Beginner's Mind is essential in the software industry precisely because of this high rate of change. Not only are the tools changing, but also since software development is such a young field, best practices for the same tools are being discovered and discussed continually. A good idea ten years ago might be a terrible anachronism today.

As software developers aspiring to master our craft, we must always knead and fold over our knowledge, ruminate over it, masticate it; occasionally, we must defenestrate it.

Writing today about software development is frequently shortsighted and partisan; we have made a religion of our tools. It is common to see camps of people strongly in favor of some particular tool write tirades in defense of it, or attack another tool. A Buddhist master would say that this is attachment, a mental block one erects to protect his view of the world and avoid cognitive dissonance.
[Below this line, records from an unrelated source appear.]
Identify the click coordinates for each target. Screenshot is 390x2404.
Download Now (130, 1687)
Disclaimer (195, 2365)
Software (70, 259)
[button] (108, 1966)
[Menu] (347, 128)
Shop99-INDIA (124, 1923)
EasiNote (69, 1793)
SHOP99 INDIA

The goal of my writing in this blog will be to treat software development (and other topics worth discussing) with Beginner's Mind as I navigate its nooks and crannies in my daily life as a software developer. More broadly, I aim to take a neutral look at the industry, its tools, and its people.

(While trying to come up with a clever conclusion for the end of this post, I came up with "I hope to offer crumbs of insight from the cake of enlightenment". While it is an evocative metaphor, and I definitely don't plan to write this blog with a deadly serious tone, I'll try to spare you, gentle reader, from the wrath of wearisome wit.)